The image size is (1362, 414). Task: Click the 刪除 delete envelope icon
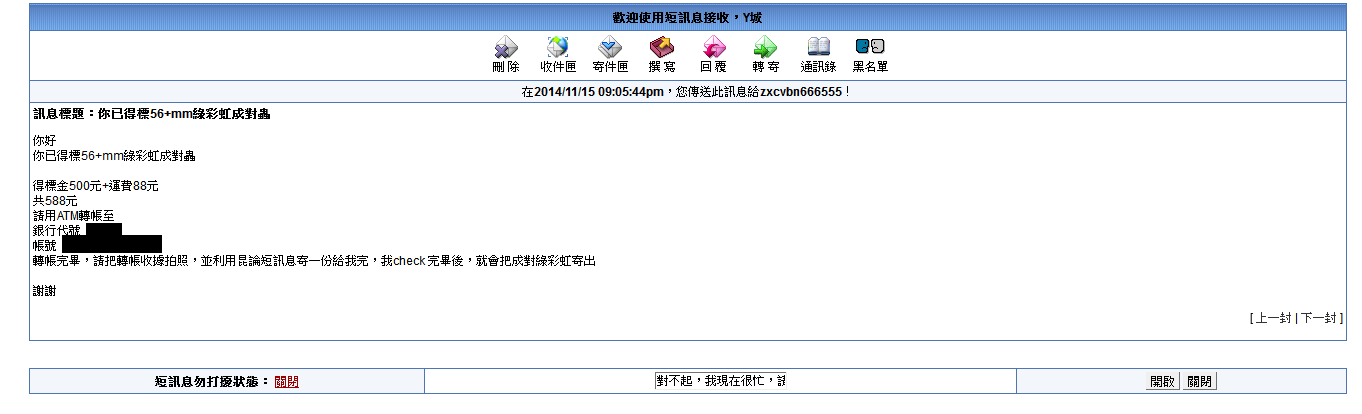pos(506,47)
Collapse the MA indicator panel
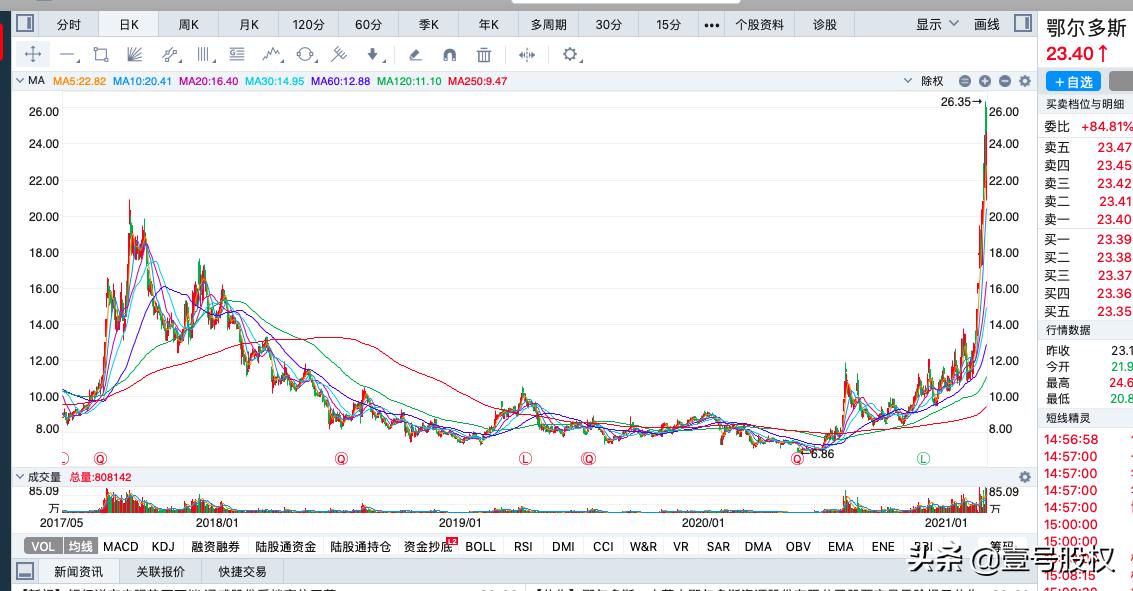This screenshot has width=1133, height=591. pyautogui.click(x=18, y=81)
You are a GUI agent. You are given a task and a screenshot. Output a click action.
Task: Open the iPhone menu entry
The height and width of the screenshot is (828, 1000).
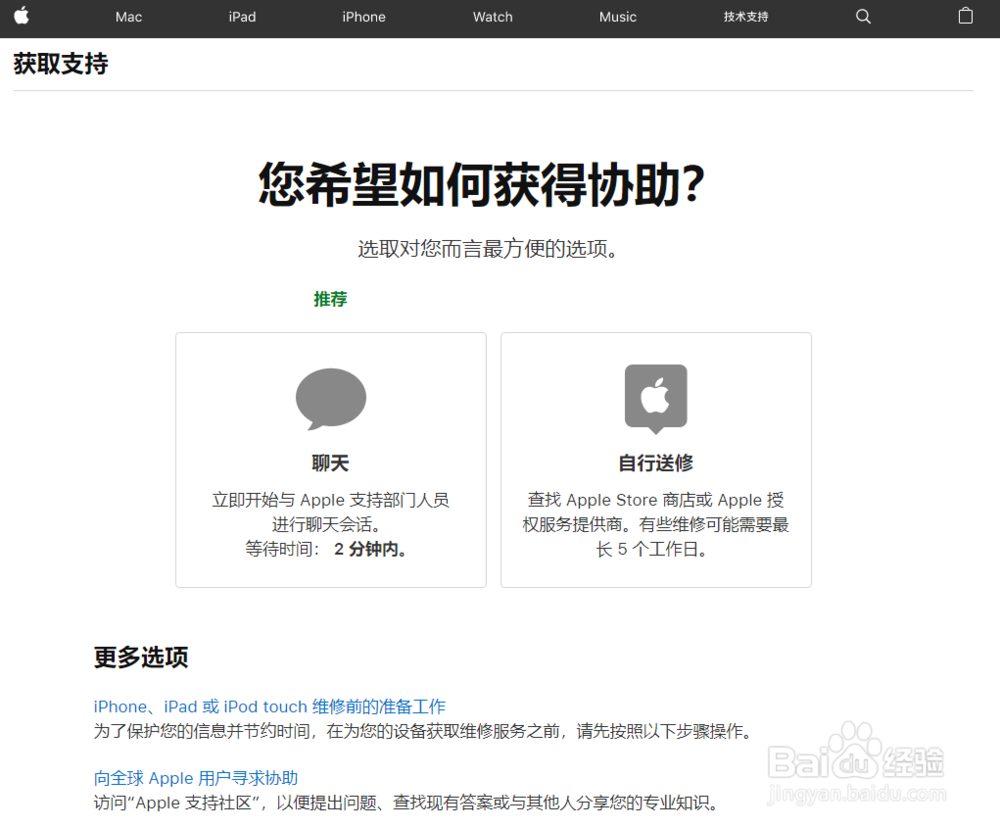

* _WORK ORDER_: Only the lines from the one containing "Collapse the MA indicator panel" through the end of the listing should be output, word for word and inclusive; keep pictures out.

* _EXERCISE OUTPUT_:
Collapse the MA indicator panel
This screenshot has width=1133, height=591. pyautogui.click(x=18, y=81)
You are a GUI agent. You are given a task and a screenshot. Output a click action.
Task: Open the iPhone menu entry
The height and width of the screenshot is (828, 1000).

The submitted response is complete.